La guerre en Ukraine affecte la sécurité énergétique, mais aussi l’approvisionnement en lécithine, tirée de l’huile de tournesol – un émulsifiant naturel qui contribue à lier entre eux les différents ingrédients du chocolat. Mais la principale préoccupation de la branche porte sur la hausse du coût des matières premières helvétiques dont les prix sont protégés. Le sucre et le lait notamment, explique Urs Furrer, directeur de Chocosuisse, la Fédération des fabricants suisses de chocolat.

«Nous sommes inquiets de voir les consommateurs moins disposés à payer des prix élevés du fait de la situation économique. Une réalité qui affecte tout particulièrement les produits premium comme le chocolat suisse, bien davantage que les produits de masse bon marché.»

Revenu de subsistance

Tandis que les fabricants se tracassent pour leurs profits, les producteurs s’inquiètent pour les revenus de leurs cultivateurs…
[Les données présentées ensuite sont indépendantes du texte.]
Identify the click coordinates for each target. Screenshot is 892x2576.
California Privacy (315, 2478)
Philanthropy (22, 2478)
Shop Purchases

Selon un rapport publié en août par la plateforme d’études de marché MarketsandMarkets, le marché mondial du cacao pèse annuellement près de 128 milliards de dollars US. Or, s’ils représentent ensemble 60% de la production mondiale de fèves de qualité élevée nécessaires à la fabrication du chocolat, Ghana et Côte d’Ivoire affirment n’empocher que 6 milliards de dollars de ce gâteau.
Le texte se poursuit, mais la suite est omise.